**SHORT PROBLEM:** Swap "Life" for "Lifestyle" throughout the items below, leaving everything else as it stands, and give them again without the pictures.

**RECORDS PROVIDED:**
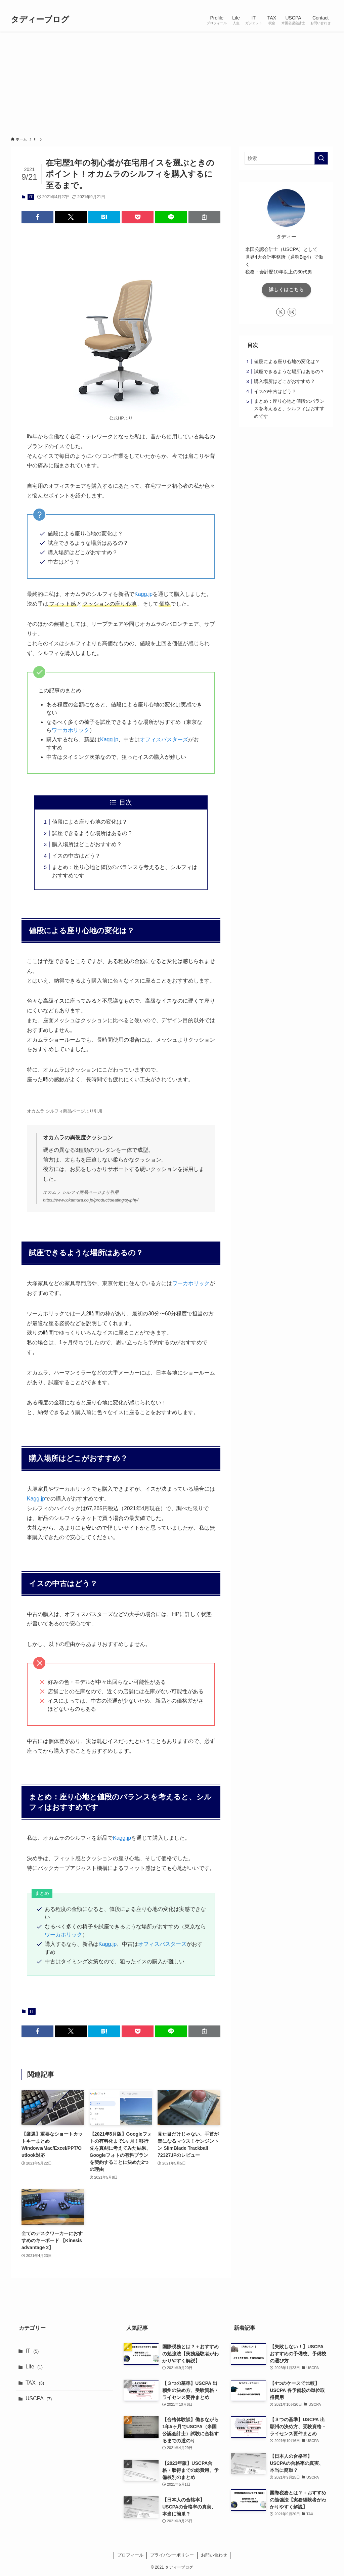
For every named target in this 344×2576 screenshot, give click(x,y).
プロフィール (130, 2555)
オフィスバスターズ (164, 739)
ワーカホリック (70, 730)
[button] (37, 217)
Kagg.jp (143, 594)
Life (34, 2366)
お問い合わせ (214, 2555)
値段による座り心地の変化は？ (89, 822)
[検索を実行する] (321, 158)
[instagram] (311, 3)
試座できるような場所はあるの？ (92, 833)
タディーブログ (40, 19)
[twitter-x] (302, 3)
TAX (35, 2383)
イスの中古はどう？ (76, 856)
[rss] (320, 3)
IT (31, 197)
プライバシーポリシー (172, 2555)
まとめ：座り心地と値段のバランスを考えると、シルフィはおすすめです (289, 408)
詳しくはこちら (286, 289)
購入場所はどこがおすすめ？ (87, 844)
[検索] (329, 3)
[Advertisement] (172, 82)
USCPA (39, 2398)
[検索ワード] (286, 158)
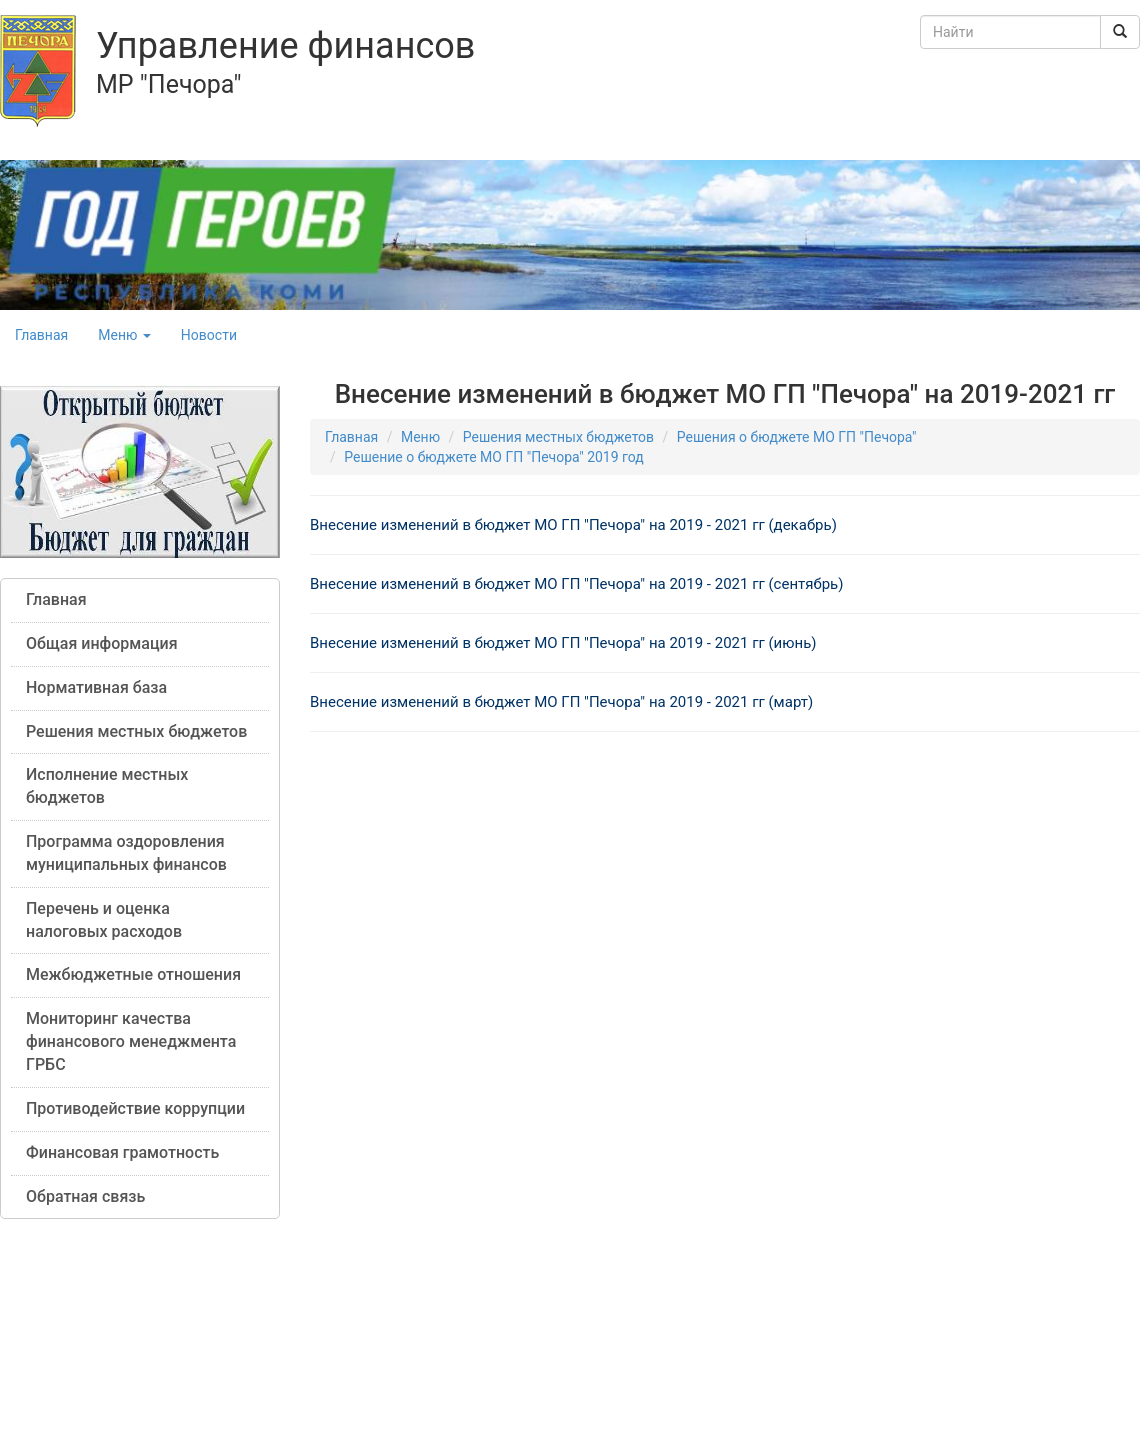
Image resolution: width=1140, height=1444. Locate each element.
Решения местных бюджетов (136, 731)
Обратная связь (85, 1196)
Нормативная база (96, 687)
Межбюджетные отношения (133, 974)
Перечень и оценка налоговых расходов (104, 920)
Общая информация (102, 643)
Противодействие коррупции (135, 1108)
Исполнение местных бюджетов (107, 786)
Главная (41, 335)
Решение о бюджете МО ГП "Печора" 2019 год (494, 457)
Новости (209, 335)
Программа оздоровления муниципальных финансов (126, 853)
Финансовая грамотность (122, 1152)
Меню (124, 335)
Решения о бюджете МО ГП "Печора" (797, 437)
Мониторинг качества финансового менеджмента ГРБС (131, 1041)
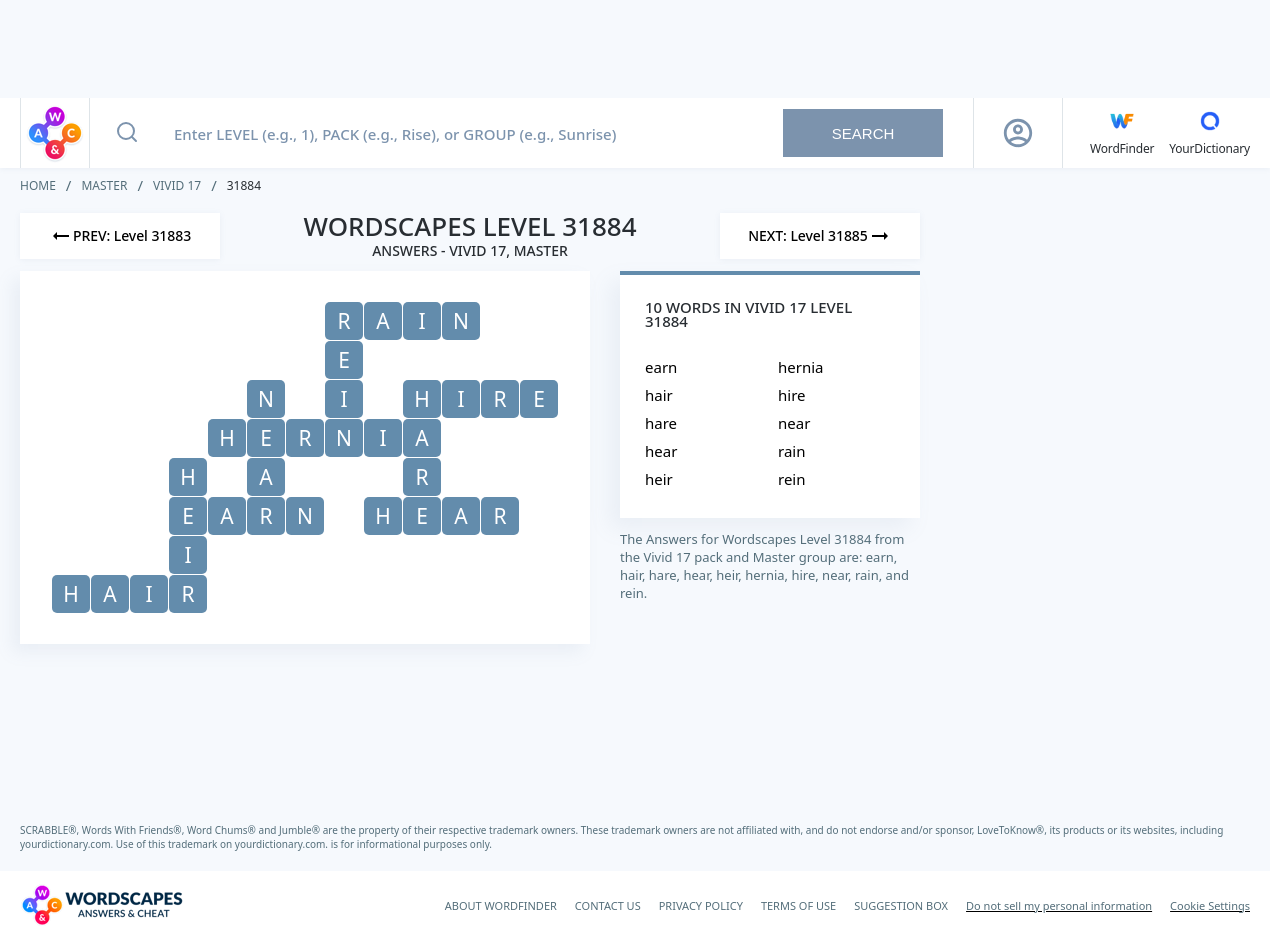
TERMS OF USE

**THE REPLY:**
For every named target in this 344×2576 screenshot, give click(x,y).
プロフィール (130, 2555)
オフィスバスターズ (164, 739)
ワーカホリック (70, 730)
[button] (37, 217)
Kagg.jp (143, 594)
Lifestyle (34, 2366)
お問い合わせ (214, 2555)
値段による座り心地の変化は？ (89, 822)
[検索を実行する] (321, 158)
[instagram] (311, 3)
試座できるような場所はあるの？ (92, 833)
タディーブログ (40, 19)
[twitter-x] (302, 3)
TAX (35, 2383)
イスの中古はどう？ (76, 856)
[rss] (320, 3)
IT (31, 197)
プライバシーポリシー (172, 2555)
まとめ：座り心地と値段のバランスを考えると、シルフィはおすすめです (289, 408)
詳しくはこちら (286, 289)
購入場所はどこがおすすめ？ (87, 844)
[検索] (329, 3)
[Advertisement] (172, 82)
USCPA (39, 2398)
[検索ワード] (286, 158)
Image resolution: width=1140, height=1444. Locate each element.
Решения местных бюджетов (136, 731)
Обратная связь (85, 1196)
Нормативная база (96, 687)
Межбюджетные отношения (133, 974)
Перечень и оценка налоговых расходов (104, 920)
Общая информация (102, 643)
Противодействие коррупции (135, 1108)
Исполнение местных бюджетов (107, 786)
Главная (41, 335)
Решение о бюджете МО ГП "Печора" 2019 год (494, 457)
Новости (209, 335)
Программа оздоровления муниципальных финансов (126, 853)
Финансовая грамотность (122, 1152)
Меню (124, 335)
Решения о бюджете МО ГП "Печора" (797, 437)
Мониторинг качества финансового менеджмента ГРБС (131, 1041)
TERMS OF USE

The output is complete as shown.